Others might have paid smaller new issue premiums on their senior holdco transactions, but HSBC paid the levels demanded by the overall volume it needs to raise, Pascoe said.

“When you’re looking at an up to €80bn funding requirement, the last thing you want is to start with underperforming transactions.”

He pointed out that the bank’s new issue premia declined significantly after the debut senior holdco deals in the first quarter, helped by the growing confidence in investor appetite for UK holdco senior debt.

The bank also chose markets carefully to ensure it achieved the best possible pricing. In August, for example, the bank issued an inaugural sterling holdco senior bond, a £2bn 12-year that was priced through US dollars.

“We weren’t first, but we probably got the tightest level that the bank could have got,” said Pascoe. “We didn’t leave it too late, where you’re chasing the marginal investor.”

Making waves

It wasn’t all about TLAC. The bank also found time to issue an inaugural Green bond in November 2015, offering investors a rare opportunity to buy paper from an issuer class that had been slow to utilise the format.

HSBC local entities also maintained access to the market via private placements and structured notes to meet local funding or investor needs. Coordination with the group treasury ensured they did not cannibalise demand for holdco benchmark transactions.

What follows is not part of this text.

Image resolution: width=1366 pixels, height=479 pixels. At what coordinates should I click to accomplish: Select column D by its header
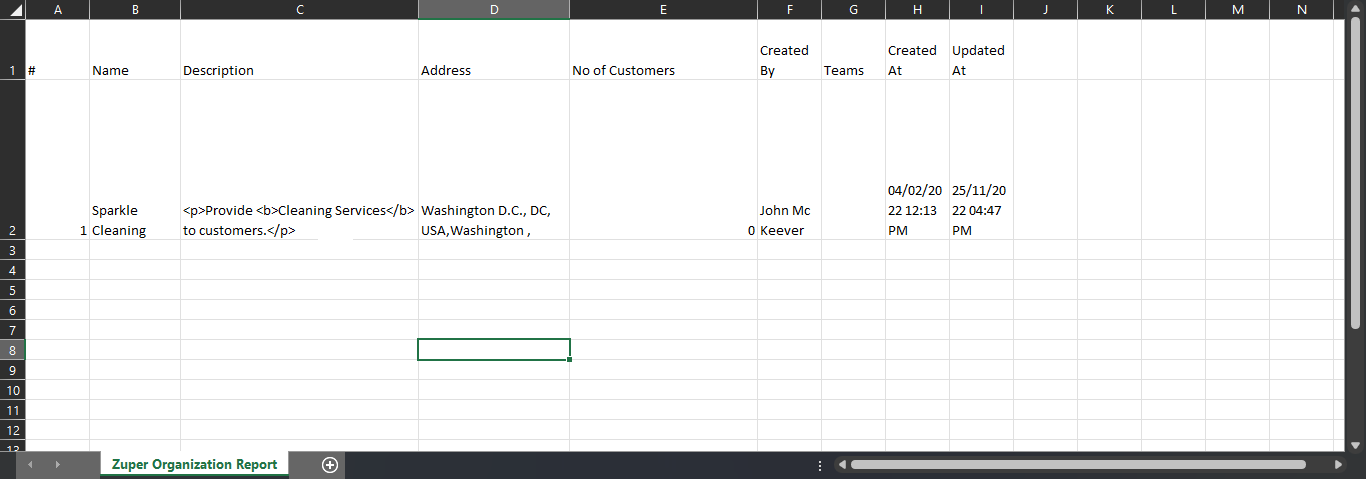click(x=494, y=10)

In the second half of 2016 the bank announced a US$2.5bn share buyback programme, driven by the sale of its Brazil business and helping further optimise its capital position.

HSBC’s achievements not only paid dividends for the bank itself but also for the financial bond market more broadly in a difficult year for the sector, testing and proving the depth of investor demand for loss-absorbing European bank paper.

The bank’s milestone US dollar senior holdco bond in March is just one example that won plaudits from rival institutions.

“It’s a good sign for all Yankee FIG borrowers,” Jonny Fine, head of investment grade syndicate at Goldman Sachs, said at the time. “It shows there is a willingness for the US market to finance European TLAC.”

Massive demand for the bank’s €3.25bn holdco senior deal just a week later similarly gave a much-needed shot of confidence to the European market, where the depth of demand for loss-absorbing paper was still very much up in the air. The €10bn order book from some 540 accounts was by far the biggest for any European bank deal in any format for months, stunning market participants.

“We haven’t done a deal that hasn’t been beneficial for the sector,” said Pascoe.